**Texto de leitura:**
· · · · · · ·

Com um peteleco, usei meus poderes de semideus para jogar o umbigoloide longe. Manuseando novamente as pinças, saquei do umbigo outra criaturinha, dessa ver uma fêmea da espécie ainda não classificada no sistema de Lineu. Ela usava um vestido azul de bolinhas brancas. Ao se ver escolhida para falar comigo, o pobre-coitado que ela tinha por deus, o serzinho se sentou. “Sou toda ouvidos”, disse ela.

Sírios flamejantes

E eu lhe falei. Disse que estava com saudade de escrever o que chamo de “bobagens profundas”. Como da vez em que, diante de um erro ortográfico, escrevi toda uma história na qual um caixão estava ladeado por sírios flamejantes. Ela riu e naquela risada eu vi meu propósito de vida realizado. “Você não tem mais ideias desse tipo?”, me perguntou a umbigoloide. Não respondi, mas queria ter dito que tenho, só que ninguém mais se interessa por outra coisa que não política, política, política. E política.

· · · · · · ·

**Dados registrados:**
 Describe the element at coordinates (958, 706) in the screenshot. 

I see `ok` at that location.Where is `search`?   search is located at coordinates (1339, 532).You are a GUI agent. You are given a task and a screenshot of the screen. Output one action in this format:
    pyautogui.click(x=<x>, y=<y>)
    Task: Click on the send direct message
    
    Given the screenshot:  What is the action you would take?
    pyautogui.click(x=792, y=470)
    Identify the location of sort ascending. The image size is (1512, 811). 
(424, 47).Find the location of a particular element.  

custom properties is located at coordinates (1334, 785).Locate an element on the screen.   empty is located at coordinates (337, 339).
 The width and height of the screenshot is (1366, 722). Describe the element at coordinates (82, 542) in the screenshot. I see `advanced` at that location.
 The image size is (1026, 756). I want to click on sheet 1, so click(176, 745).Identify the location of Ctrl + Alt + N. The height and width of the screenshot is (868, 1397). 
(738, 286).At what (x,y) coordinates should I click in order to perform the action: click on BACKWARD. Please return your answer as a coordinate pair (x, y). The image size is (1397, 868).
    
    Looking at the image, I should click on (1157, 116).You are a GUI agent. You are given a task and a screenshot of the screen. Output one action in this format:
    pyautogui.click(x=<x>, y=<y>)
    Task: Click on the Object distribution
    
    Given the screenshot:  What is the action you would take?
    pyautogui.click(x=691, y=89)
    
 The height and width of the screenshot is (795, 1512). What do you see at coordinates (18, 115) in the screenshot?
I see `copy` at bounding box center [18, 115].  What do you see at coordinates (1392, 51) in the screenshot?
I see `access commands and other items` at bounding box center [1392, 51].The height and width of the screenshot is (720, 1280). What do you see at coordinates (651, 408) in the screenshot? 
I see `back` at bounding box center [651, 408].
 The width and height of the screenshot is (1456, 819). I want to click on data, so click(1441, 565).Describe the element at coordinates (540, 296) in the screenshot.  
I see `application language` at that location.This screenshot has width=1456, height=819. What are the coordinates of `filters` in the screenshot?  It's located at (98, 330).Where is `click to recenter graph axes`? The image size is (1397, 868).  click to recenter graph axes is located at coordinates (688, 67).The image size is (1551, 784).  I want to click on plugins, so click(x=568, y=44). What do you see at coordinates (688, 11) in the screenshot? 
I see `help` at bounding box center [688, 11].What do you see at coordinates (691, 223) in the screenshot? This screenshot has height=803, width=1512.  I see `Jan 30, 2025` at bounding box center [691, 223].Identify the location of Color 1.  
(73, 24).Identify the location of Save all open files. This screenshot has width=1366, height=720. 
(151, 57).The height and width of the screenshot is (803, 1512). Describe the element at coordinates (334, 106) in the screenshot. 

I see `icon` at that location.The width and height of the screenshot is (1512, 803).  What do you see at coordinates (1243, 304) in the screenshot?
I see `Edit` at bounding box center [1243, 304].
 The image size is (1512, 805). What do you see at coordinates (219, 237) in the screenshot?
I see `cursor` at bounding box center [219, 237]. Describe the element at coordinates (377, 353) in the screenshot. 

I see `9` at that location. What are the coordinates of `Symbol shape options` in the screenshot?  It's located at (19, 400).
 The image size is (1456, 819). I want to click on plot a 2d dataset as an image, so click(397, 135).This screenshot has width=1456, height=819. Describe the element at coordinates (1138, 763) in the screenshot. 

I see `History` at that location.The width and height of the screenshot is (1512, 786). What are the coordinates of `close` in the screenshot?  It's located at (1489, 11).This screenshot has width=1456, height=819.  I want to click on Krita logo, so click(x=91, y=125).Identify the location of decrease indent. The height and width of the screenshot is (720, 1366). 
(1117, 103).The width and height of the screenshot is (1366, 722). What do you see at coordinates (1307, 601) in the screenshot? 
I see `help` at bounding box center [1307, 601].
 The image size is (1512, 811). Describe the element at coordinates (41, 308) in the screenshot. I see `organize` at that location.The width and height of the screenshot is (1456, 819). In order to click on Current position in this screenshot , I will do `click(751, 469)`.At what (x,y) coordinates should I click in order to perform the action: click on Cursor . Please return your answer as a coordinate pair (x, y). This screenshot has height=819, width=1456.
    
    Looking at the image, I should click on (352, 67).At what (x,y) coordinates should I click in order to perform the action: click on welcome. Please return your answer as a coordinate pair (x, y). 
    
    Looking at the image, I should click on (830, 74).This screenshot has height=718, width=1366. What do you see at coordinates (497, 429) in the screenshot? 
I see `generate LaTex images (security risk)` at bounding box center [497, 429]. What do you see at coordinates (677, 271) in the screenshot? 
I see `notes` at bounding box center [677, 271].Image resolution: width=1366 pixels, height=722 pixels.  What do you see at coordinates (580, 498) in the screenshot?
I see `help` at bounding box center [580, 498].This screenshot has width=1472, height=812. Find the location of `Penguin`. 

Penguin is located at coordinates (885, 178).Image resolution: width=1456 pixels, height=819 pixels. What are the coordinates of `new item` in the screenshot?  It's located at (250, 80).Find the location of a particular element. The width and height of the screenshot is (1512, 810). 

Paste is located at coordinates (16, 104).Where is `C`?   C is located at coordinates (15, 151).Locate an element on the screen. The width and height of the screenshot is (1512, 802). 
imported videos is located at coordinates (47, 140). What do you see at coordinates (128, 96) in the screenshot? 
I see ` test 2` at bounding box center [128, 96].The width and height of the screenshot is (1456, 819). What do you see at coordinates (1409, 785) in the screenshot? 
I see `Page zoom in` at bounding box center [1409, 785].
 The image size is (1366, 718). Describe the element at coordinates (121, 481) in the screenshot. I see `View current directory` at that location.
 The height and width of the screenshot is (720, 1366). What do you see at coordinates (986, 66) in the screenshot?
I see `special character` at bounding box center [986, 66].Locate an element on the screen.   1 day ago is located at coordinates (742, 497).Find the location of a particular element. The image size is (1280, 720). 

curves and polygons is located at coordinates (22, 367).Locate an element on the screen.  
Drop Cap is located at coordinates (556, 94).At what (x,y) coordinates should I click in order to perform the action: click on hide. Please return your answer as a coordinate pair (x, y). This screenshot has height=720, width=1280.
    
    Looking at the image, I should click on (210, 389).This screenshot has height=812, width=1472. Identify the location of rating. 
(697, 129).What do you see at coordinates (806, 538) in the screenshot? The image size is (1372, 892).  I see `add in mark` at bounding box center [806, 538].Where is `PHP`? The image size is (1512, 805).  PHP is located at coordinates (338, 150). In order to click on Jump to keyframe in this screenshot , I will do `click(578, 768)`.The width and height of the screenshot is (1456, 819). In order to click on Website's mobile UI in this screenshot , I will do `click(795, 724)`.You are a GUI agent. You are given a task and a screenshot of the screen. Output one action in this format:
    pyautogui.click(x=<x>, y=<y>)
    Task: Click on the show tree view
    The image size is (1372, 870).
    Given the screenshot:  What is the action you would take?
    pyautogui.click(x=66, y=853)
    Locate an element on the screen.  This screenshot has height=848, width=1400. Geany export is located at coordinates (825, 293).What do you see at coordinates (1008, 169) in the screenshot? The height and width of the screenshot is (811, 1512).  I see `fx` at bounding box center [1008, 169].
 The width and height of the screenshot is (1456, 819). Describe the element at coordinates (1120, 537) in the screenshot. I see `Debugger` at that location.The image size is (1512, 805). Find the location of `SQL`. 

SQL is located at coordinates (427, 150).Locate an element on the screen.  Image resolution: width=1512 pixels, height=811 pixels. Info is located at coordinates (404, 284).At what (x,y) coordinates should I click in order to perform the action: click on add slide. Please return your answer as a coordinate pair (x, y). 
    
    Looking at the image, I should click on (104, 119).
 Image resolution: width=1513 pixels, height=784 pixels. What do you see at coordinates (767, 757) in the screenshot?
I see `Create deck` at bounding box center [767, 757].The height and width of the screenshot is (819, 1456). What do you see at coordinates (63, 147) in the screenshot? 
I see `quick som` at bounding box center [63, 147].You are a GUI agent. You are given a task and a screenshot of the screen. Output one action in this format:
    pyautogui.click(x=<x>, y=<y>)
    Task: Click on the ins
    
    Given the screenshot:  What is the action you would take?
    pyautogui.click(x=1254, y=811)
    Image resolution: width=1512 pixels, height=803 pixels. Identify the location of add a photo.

· · · · · · ·

**Exercício breve:** No texto, que nome o narrador dá ao tipo de escrita de que sente saudade? Os registros não têm relação com o texto.

**Resolução detalhada:** Ele o chama de “bobagens profundas”.